24Pasal 81 angka (5) Undang-Undang Nomor 11 Tahun 2012 tentang Sistem Peradilan Pidana Anak
25 Pasal 3 Peraturan Pemerintah Nomor 31 Tahun 1999 tentang Pembinaan dan Pembimbingan Warga Binaan
Pemasyarakatan

12
3. Intelektual;
4. Sikap dan perilaku;
5. Kesehatan jasmani dan rohani;
6. Kesadaran hukum;
7. Reintegrasi sehat dengan masyarakat;
8. Keterampilan kerja; dan
9. Latihan kerja dan produksi.
Anak yang berkonflik dengan hukum memiliki hak-hak yang sama dengan anak pada
umumnya di luar Lembaga Pembinaan Khusus Anak (LPKA). Mereka juga merupakan
generasi penerus bangsa yang harus dilindungi dari perilaku non diskriminasi. Termasuk dalam
hal pemenuhan hak anak atas pendidikan sebagaimana merupakan tanggung jawab daripada
negara dan masyarakat selama berada di Lembaga Pembinaan Khusus Anak (LPKA). Hal ini
sangat penting untuk dilaksanakan mengingat untuk kepentingan kelangsungan hidup anak
yang diharapkan pada saat keluar dari penjara, mereka dapat diterima kembali oleh masyarakat
sehingga mencegah anak untuk mengulangi kembali perbuatan pidana.

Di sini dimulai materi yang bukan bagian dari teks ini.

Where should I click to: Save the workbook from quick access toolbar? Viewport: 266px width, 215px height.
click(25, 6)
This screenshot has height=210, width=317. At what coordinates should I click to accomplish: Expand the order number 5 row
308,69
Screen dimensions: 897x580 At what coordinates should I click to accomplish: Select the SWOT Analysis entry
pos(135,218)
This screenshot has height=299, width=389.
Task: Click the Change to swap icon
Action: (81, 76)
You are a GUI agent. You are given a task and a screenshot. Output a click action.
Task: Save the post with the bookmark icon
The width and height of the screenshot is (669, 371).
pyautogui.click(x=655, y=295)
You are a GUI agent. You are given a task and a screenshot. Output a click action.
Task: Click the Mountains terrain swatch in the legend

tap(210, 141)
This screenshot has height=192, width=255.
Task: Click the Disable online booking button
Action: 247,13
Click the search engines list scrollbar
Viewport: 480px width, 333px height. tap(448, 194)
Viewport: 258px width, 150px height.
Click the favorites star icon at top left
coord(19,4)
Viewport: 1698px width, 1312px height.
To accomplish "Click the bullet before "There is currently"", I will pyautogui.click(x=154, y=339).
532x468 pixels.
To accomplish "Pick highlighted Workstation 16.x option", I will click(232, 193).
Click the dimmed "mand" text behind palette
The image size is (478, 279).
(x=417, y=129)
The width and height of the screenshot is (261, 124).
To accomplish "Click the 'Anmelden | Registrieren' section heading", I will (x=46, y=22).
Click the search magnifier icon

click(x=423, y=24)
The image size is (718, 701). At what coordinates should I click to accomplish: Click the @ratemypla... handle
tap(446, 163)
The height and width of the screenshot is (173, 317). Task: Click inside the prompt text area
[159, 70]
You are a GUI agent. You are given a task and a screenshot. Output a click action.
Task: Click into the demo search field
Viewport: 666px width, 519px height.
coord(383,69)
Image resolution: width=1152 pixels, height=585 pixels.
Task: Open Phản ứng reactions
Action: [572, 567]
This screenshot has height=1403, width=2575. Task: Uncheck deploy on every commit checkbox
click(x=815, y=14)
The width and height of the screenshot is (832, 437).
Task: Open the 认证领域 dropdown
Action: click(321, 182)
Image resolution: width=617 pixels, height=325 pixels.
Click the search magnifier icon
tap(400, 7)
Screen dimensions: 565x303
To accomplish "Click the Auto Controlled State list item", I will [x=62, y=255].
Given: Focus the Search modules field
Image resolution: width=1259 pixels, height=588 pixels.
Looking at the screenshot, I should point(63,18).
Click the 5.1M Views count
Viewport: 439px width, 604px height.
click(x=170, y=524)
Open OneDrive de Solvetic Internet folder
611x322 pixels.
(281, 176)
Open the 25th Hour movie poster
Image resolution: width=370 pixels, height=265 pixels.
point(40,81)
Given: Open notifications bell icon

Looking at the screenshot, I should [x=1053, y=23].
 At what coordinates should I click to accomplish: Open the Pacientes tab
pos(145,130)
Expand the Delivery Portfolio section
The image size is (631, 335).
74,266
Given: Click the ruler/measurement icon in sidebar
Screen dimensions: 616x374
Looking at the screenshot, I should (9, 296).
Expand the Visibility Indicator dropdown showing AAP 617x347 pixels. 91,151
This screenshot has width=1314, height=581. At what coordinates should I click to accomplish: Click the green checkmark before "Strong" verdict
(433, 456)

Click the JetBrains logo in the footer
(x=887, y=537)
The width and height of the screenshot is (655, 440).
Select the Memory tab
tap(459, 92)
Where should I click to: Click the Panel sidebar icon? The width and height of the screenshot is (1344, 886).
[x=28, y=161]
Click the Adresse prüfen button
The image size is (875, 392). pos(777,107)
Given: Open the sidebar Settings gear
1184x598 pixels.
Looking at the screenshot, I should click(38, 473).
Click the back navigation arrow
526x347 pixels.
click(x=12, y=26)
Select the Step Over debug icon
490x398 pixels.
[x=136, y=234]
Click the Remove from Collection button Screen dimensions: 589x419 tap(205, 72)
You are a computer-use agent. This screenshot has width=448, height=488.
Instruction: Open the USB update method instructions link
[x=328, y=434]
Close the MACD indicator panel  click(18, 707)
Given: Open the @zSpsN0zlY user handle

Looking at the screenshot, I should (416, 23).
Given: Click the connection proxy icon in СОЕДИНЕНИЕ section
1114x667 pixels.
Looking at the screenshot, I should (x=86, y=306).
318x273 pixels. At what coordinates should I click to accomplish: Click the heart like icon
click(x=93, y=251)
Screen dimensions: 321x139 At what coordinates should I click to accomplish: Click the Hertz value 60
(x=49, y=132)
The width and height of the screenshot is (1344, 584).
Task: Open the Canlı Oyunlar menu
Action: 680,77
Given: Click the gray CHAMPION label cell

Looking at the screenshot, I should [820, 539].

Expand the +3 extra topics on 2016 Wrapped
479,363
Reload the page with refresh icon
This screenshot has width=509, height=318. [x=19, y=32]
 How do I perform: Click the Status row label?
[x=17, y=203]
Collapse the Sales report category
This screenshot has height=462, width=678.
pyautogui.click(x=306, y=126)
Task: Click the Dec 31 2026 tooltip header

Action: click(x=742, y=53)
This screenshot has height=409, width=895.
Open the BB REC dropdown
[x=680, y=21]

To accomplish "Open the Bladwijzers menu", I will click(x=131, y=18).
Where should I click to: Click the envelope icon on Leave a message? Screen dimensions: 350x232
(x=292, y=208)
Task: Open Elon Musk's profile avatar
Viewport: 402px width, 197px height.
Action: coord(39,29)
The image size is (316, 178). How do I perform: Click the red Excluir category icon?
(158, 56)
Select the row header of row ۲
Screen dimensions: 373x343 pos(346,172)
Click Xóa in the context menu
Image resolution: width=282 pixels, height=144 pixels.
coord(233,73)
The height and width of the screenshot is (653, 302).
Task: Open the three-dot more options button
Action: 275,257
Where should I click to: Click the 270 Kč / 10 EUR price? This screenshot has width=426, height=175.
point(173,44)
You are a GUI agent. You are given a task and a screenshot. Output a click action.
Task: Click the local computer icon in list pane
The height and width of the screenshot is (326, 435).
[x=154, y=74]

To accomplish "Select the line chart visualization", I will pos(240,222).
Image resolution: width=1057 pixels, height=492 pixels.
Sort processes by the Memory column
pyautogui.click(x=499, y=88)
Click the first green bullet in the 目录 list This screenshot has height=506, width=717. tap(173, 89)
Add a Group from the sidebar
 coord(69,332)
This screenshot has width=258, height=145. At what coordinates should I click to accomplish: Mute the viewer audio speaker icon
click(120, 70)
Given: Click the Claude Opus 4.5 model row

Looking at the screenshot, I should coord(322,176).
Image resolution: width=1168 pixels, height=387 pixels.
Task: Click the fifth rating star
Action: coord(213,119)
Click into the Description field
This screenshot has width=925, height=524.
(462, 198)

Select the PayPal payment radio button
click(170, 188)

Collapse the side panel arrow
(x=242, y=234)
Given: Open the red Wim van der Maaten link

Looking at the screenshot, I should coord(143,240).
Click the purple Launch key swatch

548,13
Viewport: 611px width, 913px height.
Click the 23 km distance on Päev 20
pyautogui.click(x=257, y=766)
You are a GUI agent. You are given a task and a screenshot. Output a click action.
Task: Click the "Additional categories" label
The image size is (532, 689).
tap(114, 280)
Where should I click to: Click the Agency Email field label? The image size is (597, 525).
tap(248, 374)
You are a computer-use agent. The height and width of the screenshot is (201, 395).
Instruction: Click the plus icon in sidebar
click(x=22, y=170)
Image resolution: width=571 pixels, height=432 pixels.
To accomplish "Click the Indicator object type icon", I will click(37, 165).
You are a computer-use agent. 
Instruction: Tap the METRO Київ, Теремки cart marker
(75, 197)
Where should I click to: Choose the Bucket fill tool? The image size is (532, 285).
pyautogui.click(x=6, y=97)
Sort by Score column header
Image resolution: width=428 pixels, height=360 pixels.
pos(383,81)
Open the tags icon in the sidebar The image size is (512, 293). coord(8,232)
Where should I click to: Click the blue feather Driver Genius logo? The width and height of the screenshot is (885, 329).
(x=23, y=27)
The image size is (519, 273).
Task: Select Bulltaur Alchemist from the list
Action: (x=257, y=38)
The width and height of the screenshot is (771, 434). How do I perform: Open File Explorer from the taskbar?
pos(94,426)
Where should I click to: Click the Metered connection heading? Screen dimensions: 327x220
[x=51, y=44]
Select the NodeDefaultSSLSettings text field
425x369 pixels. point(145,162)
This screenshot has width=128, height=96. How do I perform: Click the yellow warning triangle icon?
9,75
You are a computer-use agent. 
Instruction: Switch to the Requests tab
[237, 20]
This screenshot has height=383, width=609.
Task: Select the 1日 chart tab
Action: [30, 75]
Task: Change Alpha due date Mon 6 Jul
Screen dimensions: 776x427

Baik Peraturan Pemerintah tentang Pembinaan dan Pembimbingan Warga Binaan
Pemasyarakatan maupun Undang-Undang Sistem Peradilan Pidana Anak belum mengatur
secara khusus terkait mekanisme pembinaan terhadap anak, khususnya pemenuhan hak tumbuh
kembang anak berupa segala bentuk pendidikan baik formal maupun non formal agar tercapai
standar hidup yang layak bagi anak. Maka perlu adanya konsep pembinaan yang melindungi
hak asasi anak yang berkonflik dengan hukum ditempatkan pada Lembaga Pembinaan Khusus
Anak (LPKA) dalam sebuah regulasi atau aturan khusus yang mengatur pemenuhan hak atas
pendidikan dan pelatihan ketrampilan termasuk sarana prasarana dalam rangka pengembangan
pribadinya sesuai dengan minat, bakat, dan tingkat kecerdasannya. Sehingga terwujud prinsip
dasar dari hak asasi anak antara lain non diskriminasi dan kepentingan yang terbaik bagi anak.